▶ **Available data**:
☆ ☆ ☆

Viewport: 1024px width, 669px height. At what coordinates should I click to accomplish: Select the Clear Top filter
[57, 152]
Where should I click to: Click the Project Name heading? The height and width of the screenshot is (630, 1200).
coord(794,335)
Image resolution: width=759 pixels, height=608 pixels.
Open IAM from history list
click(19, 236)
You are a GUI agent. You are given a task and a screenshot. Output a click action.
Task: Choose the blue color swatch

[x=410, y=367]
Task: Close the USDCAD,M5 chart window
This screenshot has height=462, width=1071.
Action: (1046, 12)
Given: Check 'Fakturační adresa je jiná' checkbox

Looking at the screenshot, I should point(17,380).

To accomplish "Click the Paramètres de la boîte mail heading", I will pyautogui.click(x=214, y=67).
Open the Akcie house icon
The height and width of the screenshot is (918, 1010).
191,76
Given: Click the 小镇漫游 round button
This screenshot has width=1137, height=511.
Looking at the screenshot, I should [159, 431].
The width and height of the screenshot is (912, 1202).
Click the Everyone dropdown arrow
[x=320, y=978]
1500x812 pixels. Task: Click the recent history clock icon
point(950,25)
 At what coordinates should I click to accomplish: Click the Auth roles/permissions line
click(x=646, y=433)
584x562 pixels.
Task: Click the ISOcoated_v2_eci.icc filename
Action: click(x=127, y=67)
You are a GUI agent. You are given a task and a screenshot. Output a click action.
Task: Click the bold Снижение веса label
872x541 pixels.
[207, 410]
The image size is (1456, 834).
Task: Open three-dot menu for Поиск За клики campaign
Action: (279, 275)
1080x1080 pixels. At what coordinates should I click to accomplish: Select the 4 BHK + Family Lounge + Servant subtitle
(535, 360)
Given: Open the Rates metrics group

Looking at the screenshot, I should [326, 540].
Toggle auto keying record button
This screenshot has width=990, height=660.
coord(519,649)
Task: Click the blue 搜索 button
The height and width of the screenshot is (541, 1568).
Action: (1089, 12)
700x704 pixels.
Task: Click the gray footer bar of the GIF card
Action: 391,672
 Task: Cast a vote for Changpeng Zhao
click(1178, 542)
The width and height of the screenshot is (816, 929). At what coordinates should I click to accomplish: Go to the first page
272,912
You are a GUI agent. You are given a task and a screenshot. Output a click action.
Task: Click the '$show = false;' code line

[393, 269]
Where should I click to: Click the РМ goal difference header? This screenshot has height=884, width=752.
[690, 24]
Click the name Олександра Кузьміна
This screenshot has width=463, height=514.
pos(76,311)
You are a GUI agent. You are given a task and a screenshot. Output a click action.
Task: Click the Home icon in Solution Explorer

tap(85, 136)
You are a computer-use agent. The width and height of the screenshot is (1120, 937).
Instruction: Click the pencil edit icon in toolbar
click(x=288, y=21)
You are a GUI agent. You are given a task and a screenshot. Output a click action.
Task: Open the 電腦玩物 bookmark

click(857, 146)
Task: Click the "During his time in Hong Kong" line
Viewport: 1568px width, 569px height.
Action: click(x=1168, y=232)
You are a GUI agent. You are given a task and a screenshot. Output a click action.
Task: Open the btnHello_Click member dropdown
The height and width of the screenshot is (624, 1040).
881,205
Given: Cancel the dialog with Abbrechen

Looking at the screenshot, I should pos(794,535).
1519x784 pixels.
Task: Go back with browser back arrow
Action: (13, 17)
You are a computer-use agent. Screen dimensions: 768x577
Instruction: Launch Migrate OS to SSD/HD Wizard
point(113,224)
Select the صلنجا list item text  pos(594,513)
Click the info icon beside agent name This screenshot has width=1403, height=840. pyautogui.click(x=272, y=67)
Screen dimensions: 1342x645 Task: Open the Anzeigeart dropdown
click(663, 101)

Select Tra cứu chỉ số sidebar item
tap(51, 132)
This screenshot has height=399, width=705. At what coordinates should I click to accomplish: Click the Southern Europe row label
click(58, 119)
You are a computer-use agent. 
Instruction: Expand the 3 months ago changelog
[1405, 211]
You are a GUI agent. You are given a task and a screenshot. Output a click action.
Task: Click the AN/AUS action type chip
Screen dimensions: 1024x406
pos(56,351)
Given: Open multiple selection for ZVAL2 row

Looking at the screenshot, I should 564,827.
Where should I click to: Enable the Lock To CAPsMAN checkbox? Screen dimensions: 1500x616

☆ ☆ ☆

▶ **Task prompt**:
Find the word "computer" in the entries, then copy out every line that has it.

▶ **Response area**:
You are a computer-use agent. The width and height of the screenshot is (1120, 937).
You are a computer-use agent. Screen dimensions: 768x577
You are a computer-use agent. 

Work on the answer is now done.